Published on April 19, 2017
What things do lenders view positively and negatively during the application process?
When you apply for a loan, long, steady employment is always seen as a plus, as is a large down payment, a good credit rating, a history of regular savings, and property located in a “good” neighborhood.
Not so good in the lender’s mind: frequent job changes without salary increases, self-employment in a new venture, bad debt history, no previous borrowing record, and dilapidated property.
Do not be discouraged. These are standard lender pre-dispositions when evaluating your application, but when it comes to making a loan decision, most lenders will tell you nothing is completely carved in stone.
Consider, too, that credit you have qualified for—say, credit cards—can work against you, even if never used. This is because those credit cards are looked upon as being open credit lines—and while they have not been used, they could be used, and potentially used up to the maximum dollar amount allowed by the credit card companies As a result, their perceived risks lower your credit, or FICO, score.
Are there such things as no-cost and no-fee loans?
You see promotions for them all the time. But banking regulators have gone after lenders who misrepresent these loans. The reality is that no-cost and no-fee loans may actually cost the borrower more over the long term because costs are often hidden by rolling them into the new loan through higher principal or interest.
The rates on no-cost loans are usually about 1/2 or 5/8 of a percentage point higher than the “full cost” rate.
A typical no-fee loan includes points and all fees in the loan principal, so the borrower does not pay or “see” these expenses at the closing. Instead, the borrower pays them over the life of the loan.
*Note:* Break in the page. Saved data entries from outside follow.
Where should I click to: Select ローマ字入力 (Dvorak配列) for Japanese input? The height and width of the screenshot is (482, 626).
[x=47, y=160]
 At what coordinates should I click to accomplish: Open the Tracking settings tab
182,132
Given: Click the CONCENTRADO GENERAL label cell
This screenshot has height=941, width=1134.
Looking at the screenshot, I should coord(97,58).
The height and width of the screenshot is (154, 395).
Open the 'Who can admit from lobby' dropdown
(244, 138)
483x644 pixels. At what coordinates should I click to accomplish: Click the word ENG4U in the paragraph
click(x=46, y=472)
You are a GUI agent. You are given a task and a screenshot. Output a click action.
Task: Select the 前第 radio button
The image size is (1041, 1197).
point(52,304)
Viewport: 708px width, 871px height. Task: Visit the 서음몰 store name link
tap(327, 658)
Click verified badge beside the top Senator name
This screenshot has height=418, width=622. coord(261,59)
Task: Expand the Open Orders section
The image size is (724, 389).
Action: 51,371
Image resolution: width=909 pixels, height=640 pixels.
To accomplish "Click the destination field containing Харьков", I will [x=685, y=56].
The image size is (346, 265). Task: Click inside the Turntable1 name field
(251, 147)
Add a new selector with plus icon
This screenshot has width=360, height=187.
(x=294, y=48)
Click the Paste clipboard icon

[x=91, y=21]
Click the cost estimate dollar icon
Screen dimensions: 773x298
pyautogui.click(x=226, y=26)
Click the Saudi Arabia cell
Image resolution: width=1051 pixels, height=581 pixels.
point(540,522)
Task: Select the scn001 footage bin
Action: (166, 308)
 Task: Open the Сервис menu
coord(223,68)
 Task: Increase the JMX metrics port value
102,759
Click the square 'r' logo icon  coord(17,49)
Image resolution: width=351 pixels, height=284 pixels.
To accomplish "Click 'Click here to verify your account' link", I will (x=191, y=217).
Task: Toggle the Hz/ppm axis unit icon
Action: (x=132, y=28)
If you are looking to refinance, it may be possible to get a no-cost program that will lower your rate at no expense to you. Today, lenders are paying all closing costs, such as title fees, appraisal fees, and credit report fees. There are no loan fees or points, and nothing is added to your loan balance.
However, many lenders may charge a loan application fee and some restrictions may apply depending on the size of the loan.
Can I split my mortgage in two and pay biweekly?
The biweekly mortgage has become increasingly popular as more people favor paying off their home loan early and reducing interest charges.
Monthly payments on these loans are split in half, payable every two weeks.
Because there are 52 weeks in a year, you actually have 26 half-payments, or the equivalent of 13 monthly payments per year instead of 12.
Under the biweekly payment plan, a homeowner can save tens of thousands of dollars in interest and pay off their loan balance in less than 30 years.